• _About this task_
Copy out all of the data word for word. Omit every picture.

-------- Data shown

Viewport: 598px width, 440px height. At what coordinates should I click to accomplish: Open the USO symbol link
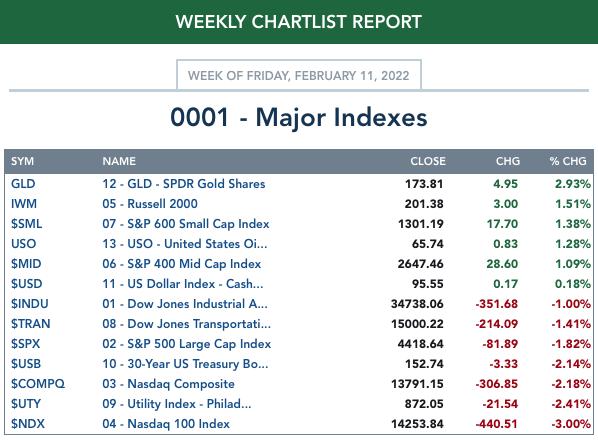tap(23, 244)
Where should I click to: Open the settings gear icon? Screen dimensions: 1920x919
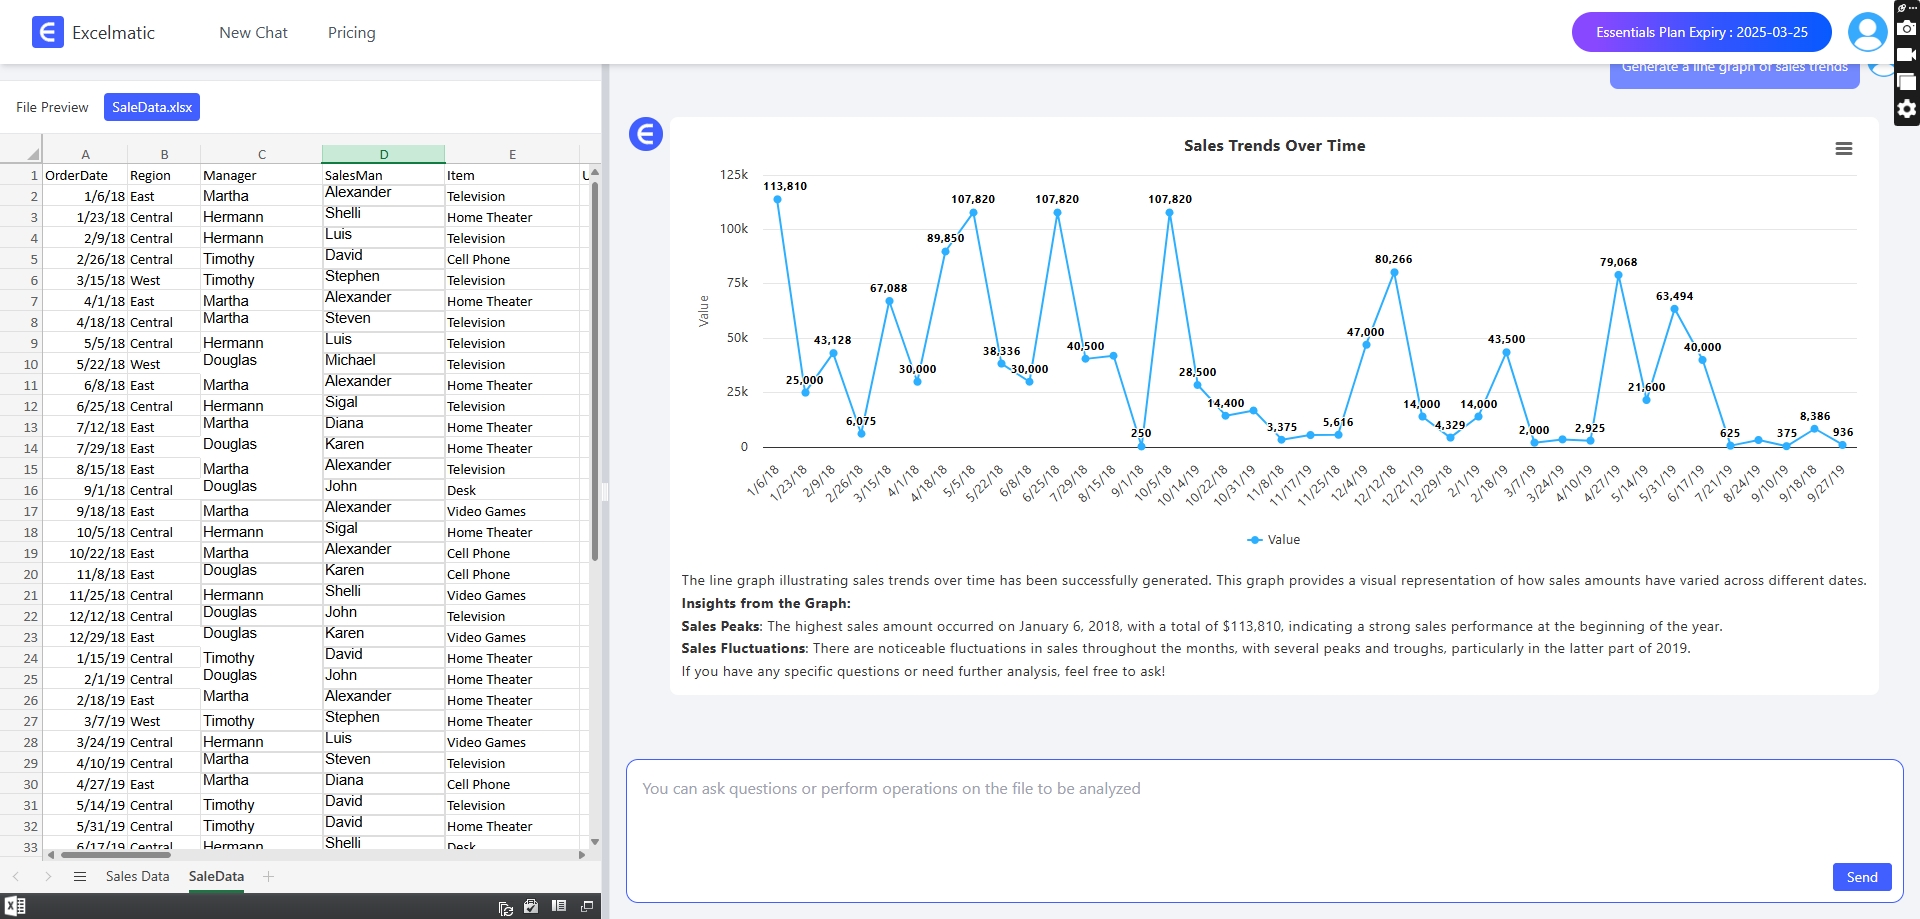tap(1906, 109)
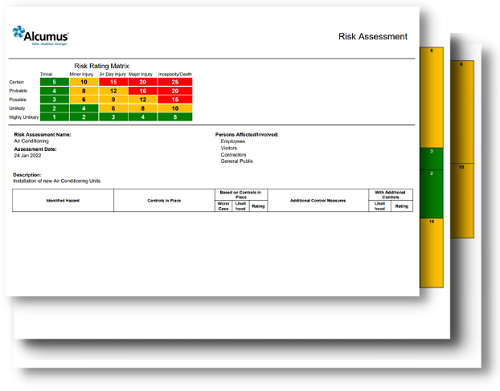This screenshot has height=391, width=500.
Task: Click the Incapacity/Death column label
Action: click(x=175, y=74)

----------------

• _Answer to the problem_
Viewport: 598px width, 440px height. At what coordinates should I click to accomplish: Open the USO symbol link
tap(23, 244)
Where should I click to: Open the settings gear icon? Screen dimensions: 1920x919
tap(1906, 109)
This screenshot has height=391, width=500.
Task: Click the Incapacity/Death column label
Action: click(x=175, y=74)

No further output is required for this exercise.